**Saved data entries**
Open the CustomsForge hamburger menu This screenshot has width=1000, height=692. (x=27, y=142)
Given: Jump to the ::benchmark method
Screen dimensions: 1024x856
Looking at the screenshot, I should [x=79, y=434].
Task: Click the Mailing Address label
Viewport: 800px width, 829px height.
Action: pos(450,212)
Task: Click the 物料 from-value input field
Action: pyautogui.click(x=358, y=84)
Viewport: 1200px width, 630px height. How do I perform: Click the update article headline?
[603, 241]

...

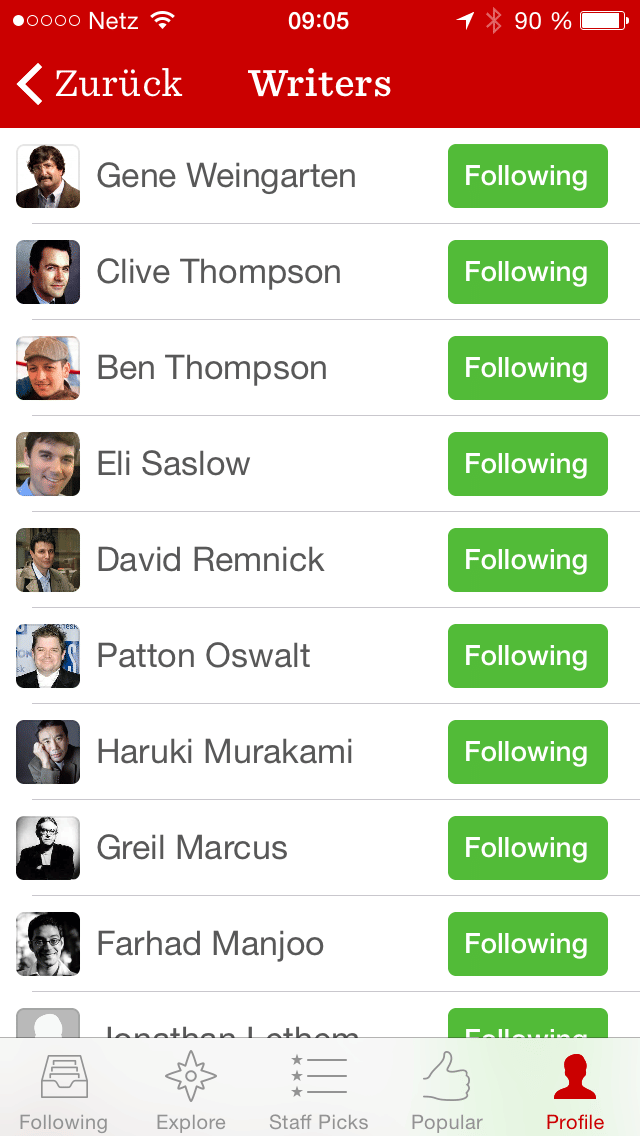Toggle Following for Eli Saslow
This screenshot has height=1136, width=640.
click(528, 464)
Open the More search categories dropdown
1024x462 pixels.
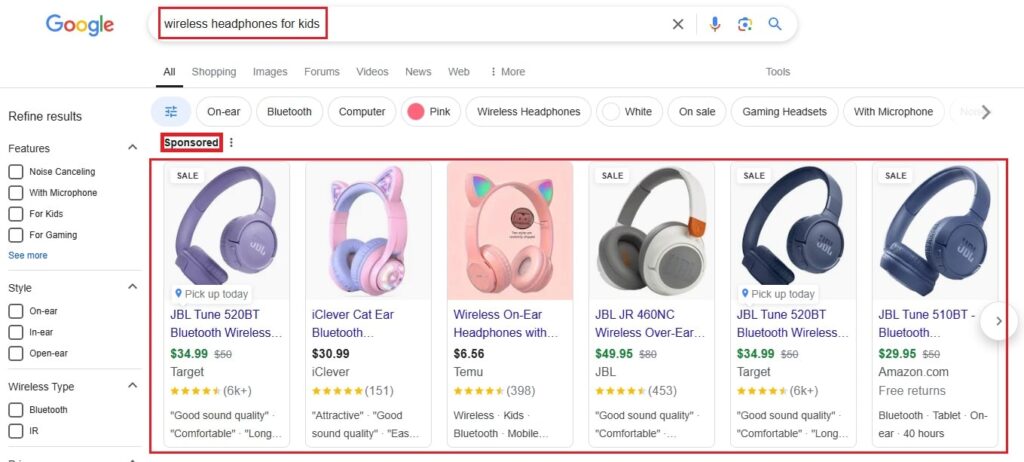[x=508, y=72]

**What is needed**
All that is wanted is the stretch of lines above from the one containing "Open the CustomsForge" through the one containing "Task: Click the Mailing Address label", duplicated exactly.

**Final answer**
Open the CustomsForge hamburger menu This screenshot has width=1000, height=692. (x=27, y=142)
Given: Jump to the ::benchmark method
Screen dimensions: 1024x856
Looking at the screenshot, I should [x=79, y=434].
Task: Click the Mailing Address label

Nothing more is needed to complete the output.